*Extrait de page*:
..........

J'ai eu des tas d'expériences incroyables, des choses que je ne pouvais pas du tout imaginer, des choses qui sont très difficiles à expliquer. Dés que nous rentrons dans le spirituel, dans le monde intérieur, les choses se compliquent pour les partager. Comment montrer l'invisible, comment décrire l'indescriptible ? L'expérience de la méditation est tellement personnelle et intime, elle n'a pas de forme et ne peut pas être montrée, ce sont des sensations intérieures qui doivent être vécues pour les comprendre. Mais quelque soit la difficulté on essaye toujours de partager ces expériences, mais les mots ne peuvent jamais vraiment exprimer l’expérience vécue.

..........

*Informations*:
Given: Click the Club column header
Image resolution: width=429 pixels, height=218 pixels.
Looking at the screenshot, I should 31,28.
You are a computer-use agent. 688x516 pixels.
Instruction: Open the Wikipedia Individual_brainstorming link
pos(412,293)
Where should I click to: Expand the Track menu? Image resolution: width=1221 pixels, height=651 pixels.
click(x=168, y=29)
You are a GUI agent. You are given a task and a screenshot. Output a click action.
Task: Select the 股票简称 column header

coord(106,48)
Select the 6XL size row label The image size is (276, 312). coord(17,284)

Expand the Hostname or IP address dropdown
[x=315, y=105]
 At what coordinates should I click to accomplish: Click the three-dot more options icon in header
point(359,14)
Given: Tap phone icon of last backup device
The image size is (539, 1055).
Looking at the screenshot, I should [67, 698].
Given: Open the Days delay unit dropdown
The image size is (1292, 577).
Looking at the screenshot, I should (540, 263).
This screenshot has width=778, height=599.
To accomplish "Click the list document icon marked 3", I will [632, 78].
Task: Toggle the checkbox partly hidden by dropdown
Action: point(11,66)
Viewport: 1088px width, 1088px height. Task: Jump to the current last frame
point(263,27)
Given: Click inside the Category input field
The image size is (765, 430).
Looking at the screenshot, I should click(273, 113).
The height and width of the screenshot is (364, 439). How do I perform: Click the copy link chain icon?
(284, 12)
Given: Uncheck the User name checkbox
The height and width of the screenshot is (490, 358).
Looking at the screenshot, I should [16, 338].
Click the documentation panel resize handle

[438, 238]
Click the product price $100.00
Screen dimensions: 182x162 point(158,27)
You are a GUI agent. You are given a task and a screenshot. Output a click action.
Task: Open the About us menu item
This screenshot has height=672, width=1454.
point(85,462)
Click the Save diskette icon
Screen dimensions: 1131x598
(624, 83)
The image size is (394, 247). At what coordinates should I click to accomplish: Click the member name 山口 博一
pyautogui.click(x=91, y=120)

..........

*Travail à faire*:
1 – Répondez à ces questions sur l'extrait :
(a) Avec quels deux mots l'expérience de la méditation est-elle décrite ?
(b) À partir de quand les choses se compliquent-elles pour les partager ?
(c) Qu'est-ce que les mots ne peuvent jamais faire ?
2 – Redonnez mot pour mot le passage de l'extrait qui commence par « J'ai eu des » et continue jusqu'à « exprimer l’expérience vécue. ».

*Corrigé*:
1 –
(a) Personnelle et intime.
(b) Dès que nous rentrons dans le spirituel, dans le monde intérieur.
(c) Vraiment exprimer l'expérience vécue.

2 –
J'ai eu des tas d'expériences incroyables, des choses que je ne pouvais pas du tout imaginer, des choses qui sont très difficiles à expliquer. Dés que nous rentrons dans le spirituel, dans le monde intérieur, les choses se compliquent pour les partager. Comment montrer l'invisible, comment décrire l'indescriptible ? L'expérience de la méditation est tellement personnelle et intime, elle n'a pas de forme et ne peut pas être montrée, ce sont des sensations intérieures qui doivent être vécues pour les comprendre. Mais quelque soit la difficulté on essaye toujours de partager ces expériences, mais les mots ne peuvent jamais vraiment exprimer l’expérience vécue.